> _WHAT IS BEING ASKED_
Wherever the string "agent" appears in the records, return the line that holds it.

BEGIN GIVEN DATA

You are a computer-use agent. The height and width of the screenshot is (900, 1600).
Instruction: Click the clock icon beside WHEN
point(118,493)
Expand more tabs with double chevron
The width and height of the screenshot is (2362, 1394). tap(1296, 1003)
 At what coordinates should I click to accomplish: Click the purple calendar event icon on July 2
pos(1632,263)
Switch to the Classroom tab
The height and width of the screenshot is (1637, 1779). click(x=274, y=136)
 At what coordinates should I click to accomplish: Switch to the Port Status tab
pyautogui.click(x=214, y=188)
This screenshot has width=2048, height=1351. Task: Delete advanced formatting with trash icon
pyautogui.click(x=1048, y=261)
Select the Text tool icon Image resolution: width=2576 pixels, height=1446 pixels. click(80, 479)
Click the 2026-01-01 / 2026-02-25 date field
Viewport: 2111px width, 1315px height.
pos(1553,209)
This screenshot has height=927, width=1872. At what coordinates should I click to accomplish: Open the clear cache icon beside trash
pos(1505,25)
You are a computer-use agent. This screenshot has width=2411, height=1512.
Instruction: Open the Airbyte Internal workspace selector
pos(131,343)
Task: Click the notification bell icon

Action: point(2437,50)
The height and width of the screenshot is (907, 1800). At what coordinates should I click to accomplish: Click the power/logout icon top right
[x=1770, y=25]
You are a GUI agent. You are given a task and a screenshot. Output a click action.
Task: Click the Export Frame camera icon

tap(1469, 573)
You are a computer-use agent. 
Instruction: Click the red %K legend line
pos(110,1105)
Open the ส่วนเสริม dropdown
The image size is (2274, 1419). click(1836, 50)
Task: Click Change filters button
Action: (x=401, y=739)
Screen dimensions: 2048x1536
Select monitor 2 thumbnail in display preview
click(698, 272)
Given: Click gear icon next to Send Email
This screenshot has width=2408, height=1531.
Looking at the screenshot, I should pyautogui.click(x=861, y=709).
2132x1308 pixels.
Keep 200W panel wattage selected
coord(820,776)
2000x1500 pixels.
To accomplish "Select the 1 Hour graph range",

END GIVEN DATA

> _RESULT OF THIS EXERCISE_
You are a computer-use agent. The height and width of the screenshot is (900, 1600).
You are a computer-use agent. This screenshot has width=2411, height=1512.
You are a GUI agent. You are given a task and a screenshot. Output a click action.
You are a computer-use agent. 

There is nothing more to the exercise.